Source extract:
════

Mogat1 drives metabolic adaptations to evade immune surveillance

Despite immune checkpoint blockades have achieved remarkable success, most patients with solid tumors do not respond or develop resistance, suggesting additional treatment strategies are needed. Concentrated efforts are directed toward revitalizing the IFN? pathway or amplifying antigen presentation capabilities, alternative mechanisms underlying immune evasion remain poorly understood. Using an unbiased whole-genome in vivo natural selection screen, we identified an uncharacterized role of Monoacylglycerol O-Acyltransferase 1 (Mogat1) as a critical modulator of tumor immune evasion. As tumors progress and expand, they undergo systemic metabolic adaptations to evade immune surveillance. Tumor cells exploit Mogat1 to sequester excess fatty acids into triglycerides, orchestrating metabolic reprogramming that simultaneously fuels tumor growth and creates an immunosuppressive microenvironment. Mogat1 inhibition suppresses tumor growth by promoting T-cell infiltration and cytotoxicity. Remarkably, Mogat1 loss facilitates the circumvention of PD-1 checkpoint blockade resistance. This heightened inflammatory response, characterized by increased interferon sensitivity, circumvents the need for conventional antigen presentation. Our findings reveal a novel lipid metabolism-centered mechanism of immune evasion and offer a potential strategy to enhance cancer immunotherapy efficacy. Overall design: To unveil the molecular underpinnings of tumor immune evasion and growth, we performed RNA sequencing on tumor cells or CD8T cells isolated at early (2 weeks), middle (3 weeks), and late (4 weeks) stages of tumor development in our MMTV-PyMT model.What's more,to elucidate the molecular mechanisms underlying Mogat1's effects, we performed RNA-seq on MMTV-PyMT cells or CD8T cells isolated from shCTRL and shMogat1 xenografts.

════

Dataset:
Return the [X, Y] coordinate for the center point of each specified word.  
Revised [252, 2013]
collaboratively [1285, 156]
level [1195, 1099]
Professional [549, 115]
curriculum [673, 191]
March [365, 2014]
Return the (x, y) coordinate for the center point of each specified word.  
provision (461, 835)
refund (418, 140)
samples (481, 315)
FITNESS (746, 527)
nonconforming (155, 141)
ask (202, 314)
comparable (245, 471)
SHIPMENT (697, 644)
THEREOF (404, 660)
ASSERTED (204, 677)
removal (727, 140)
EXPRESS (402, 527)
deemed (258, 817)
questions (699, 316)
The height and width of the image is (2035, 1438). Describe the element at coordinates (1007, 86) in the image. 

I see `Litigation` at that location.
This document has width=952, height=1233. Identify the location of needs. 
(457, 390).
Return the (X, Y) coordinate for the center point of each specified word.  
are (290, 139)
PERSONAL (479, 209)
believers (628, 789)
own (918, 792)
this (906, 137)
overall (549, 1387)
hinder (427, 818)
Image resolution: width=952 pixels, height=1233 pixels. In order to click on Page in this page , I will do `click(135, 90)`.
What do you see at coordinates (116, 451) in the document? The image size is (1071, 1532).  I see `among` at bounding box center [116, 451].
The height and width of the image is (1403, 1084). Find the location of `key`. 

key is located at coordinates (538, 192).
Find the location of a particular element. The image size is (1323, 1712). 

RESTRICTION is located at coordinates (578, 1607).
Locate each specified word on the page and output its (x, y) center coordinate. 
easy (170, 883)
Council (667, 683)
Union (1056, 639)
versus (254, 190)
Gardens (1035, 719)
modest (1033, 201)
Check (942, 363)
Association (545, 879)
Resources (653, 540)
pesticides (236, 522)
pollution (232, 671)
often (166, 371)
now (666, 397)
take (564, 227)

════

What you will do:
In the abstract on Mogat1 and immune evasion, what does Mogat1 inhibition do to tumor growth, and how?

Exercise output:
It suppresses tumor growth by promoting T-cell infiltration and cytotoxicity.